The following is from Becker’s Hospital Review.
Manchester, N.H.-based Catholic Medical Center may make leadership and internal quality changes based on the findings of an internal report prompted by a newspaper’s investigation, New Hampshire Public Radio reported June 7.
The hospital commissioned the report from a law firm following a Boston Globe investigation into one of its top heart surgeons.
The Globe reported that hospital leaders ignored or dismissed warning signs about Yvon Baribeau, MD, who accumulated 21 malpractice settlements related to his work at the hospital, including 14 linked to patient deaths.
The report was based on interviews with more than 90 employees and a review of more than 300,000 pages of documents. It found hospital leaders did not hold Dr.
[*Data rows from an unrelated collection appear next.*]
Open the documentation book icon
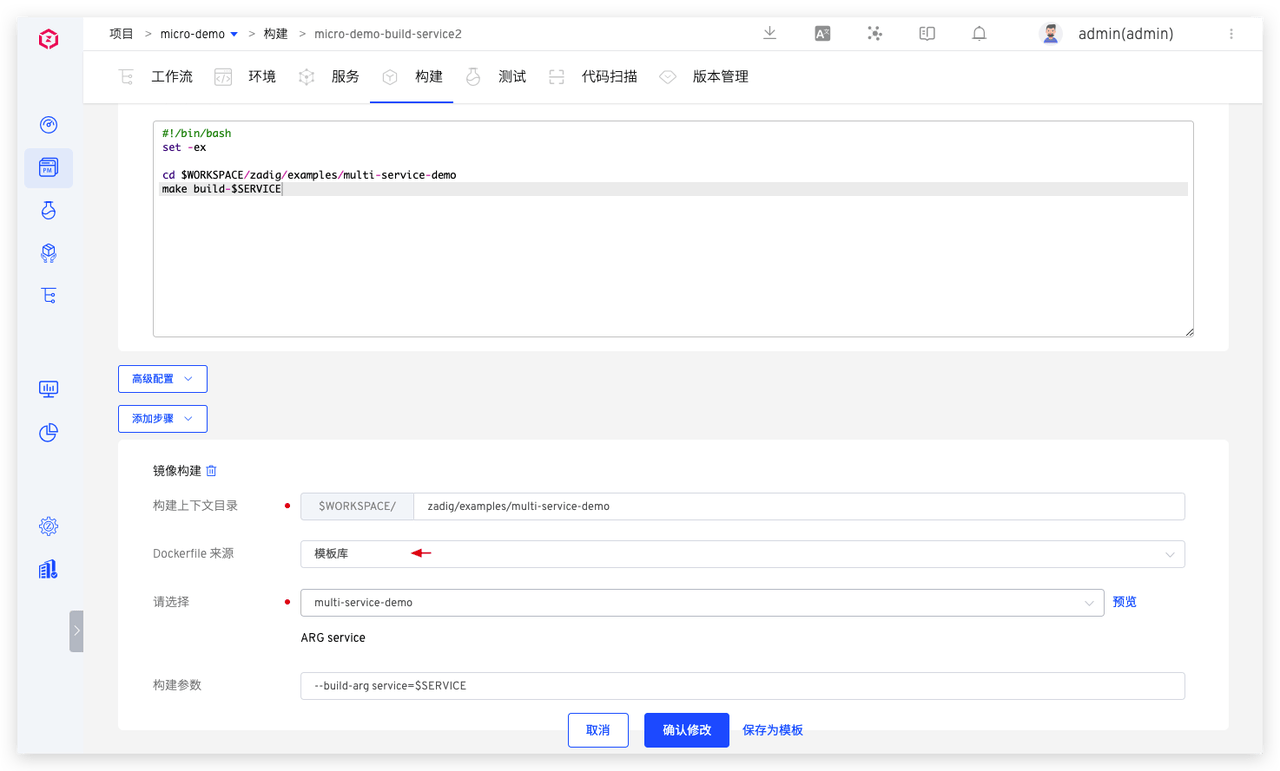 pyautogui.click(x=927, y=33)
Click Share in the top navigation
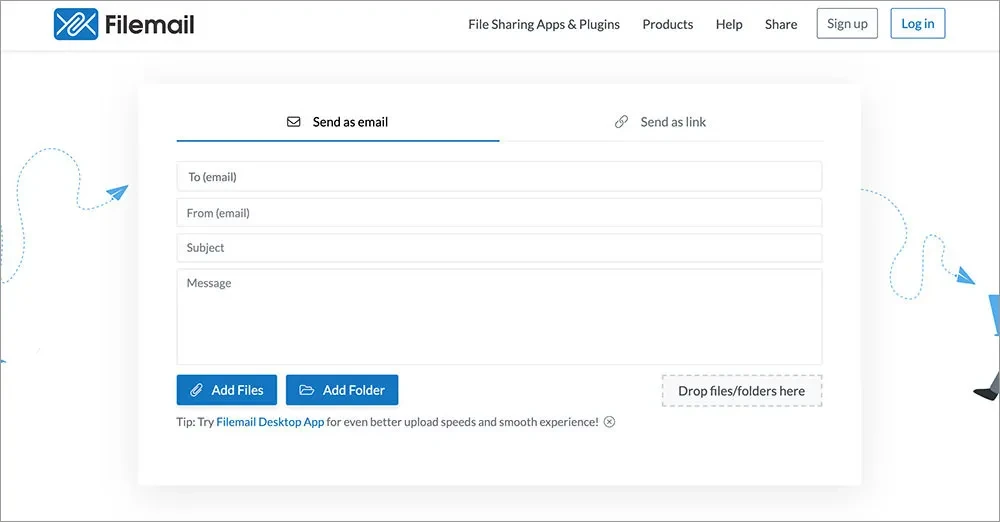Screen dimensions: 1000x522 pos(781,24)
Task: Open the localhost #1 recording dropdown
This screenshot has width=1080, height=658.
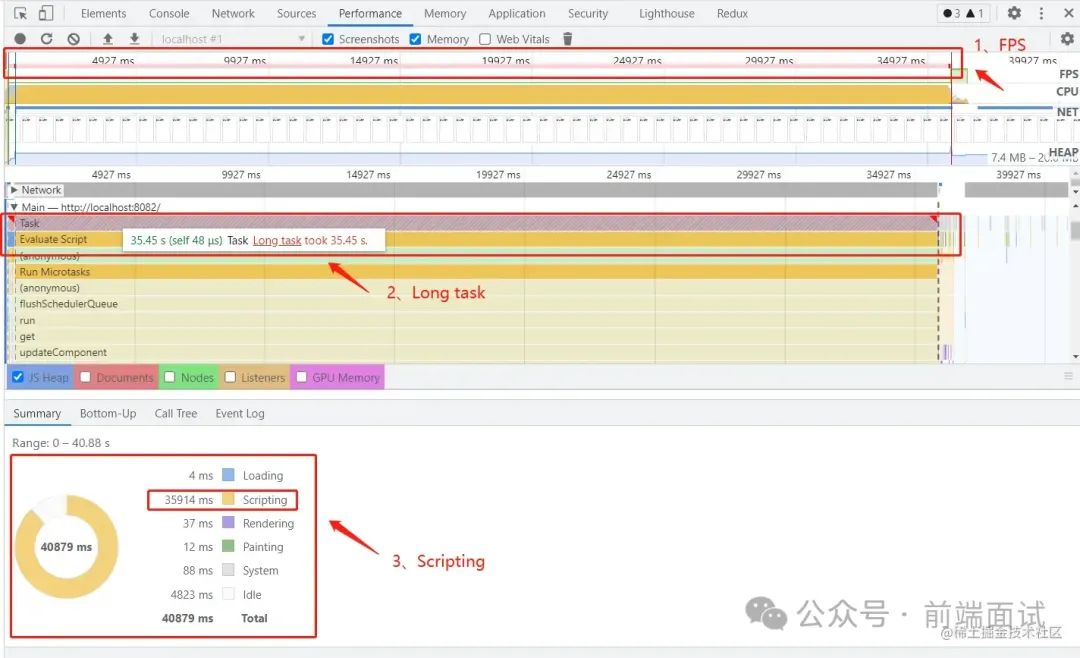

Baribeau accountable or subject him to greater oversight, but instead reacted defensively to malpractice allegations.
Those lawsuits “should have served as an early warning sign and triggered an in-depth analysis of organizational accountability and systemic opportunities for improvement,” the report’s authors, Susan Lapenta and Henry Casale, wrote. “Valuable time and credibility were lost in pursuit of that [defensive] strategy.”
The report noted how hospital administrators took action against top medical personnel who spoke up against the heart surgeon, which staff saw as retaliatory. Those actions fostered distrust and “the perception of a culture of retaliation.”
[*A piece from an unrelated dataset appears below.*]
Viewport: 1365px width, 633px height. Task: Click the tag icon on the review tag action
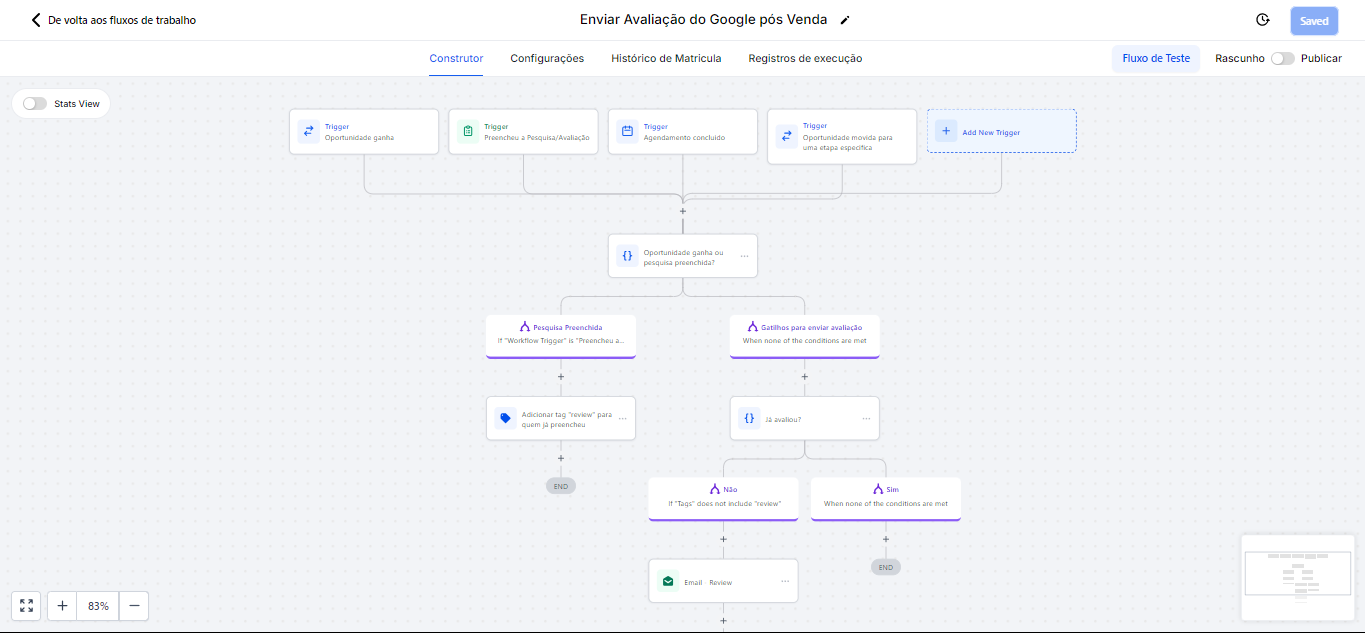pyautogui.click(x=505, y=418)
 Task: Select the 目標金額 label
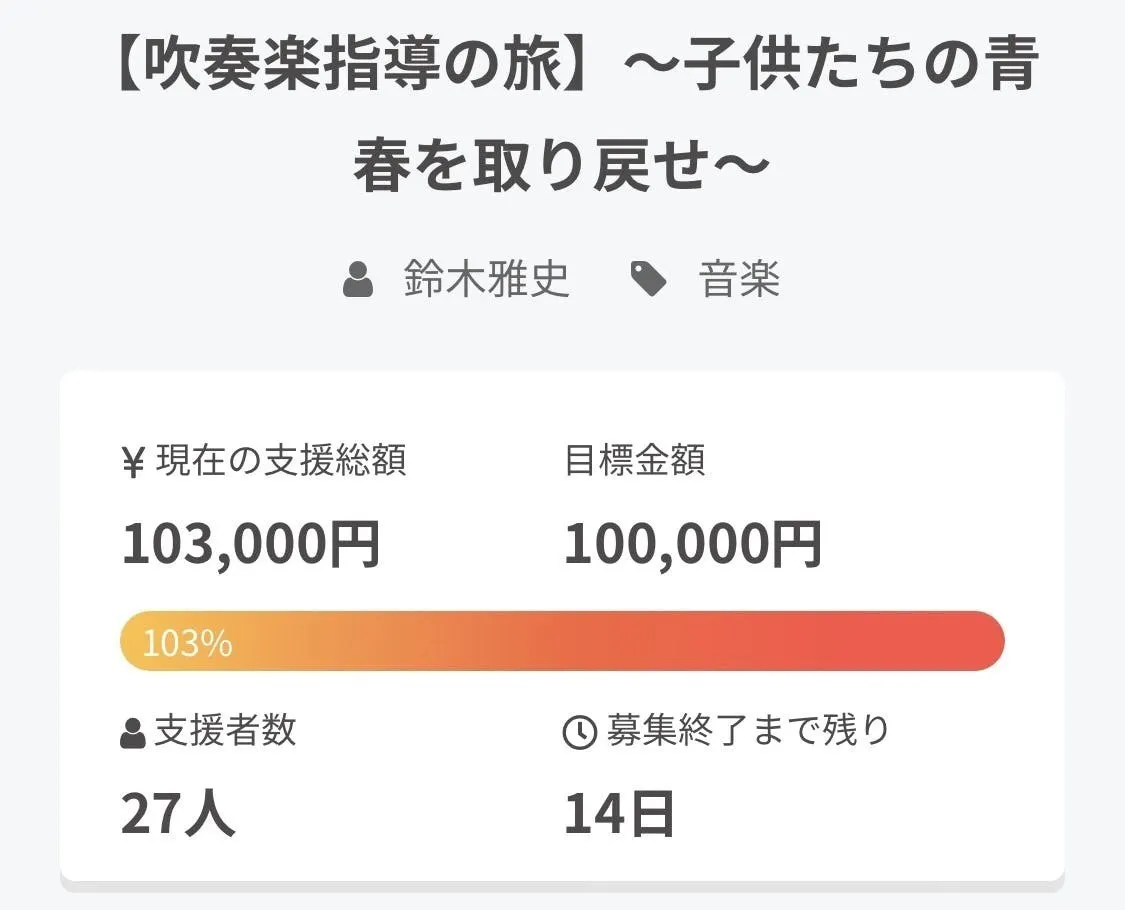point(635,461)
“I accept the findings of this independent review and I take responsibility for them, especially those areas where we have fallen short and could have done better,” hospital President and CEO Alex Walker said in a statement that accompanied the report’s release. “I am committed to building on the strengths identified in the report and working to implement the recommendations necessary for us to improve and move forward.”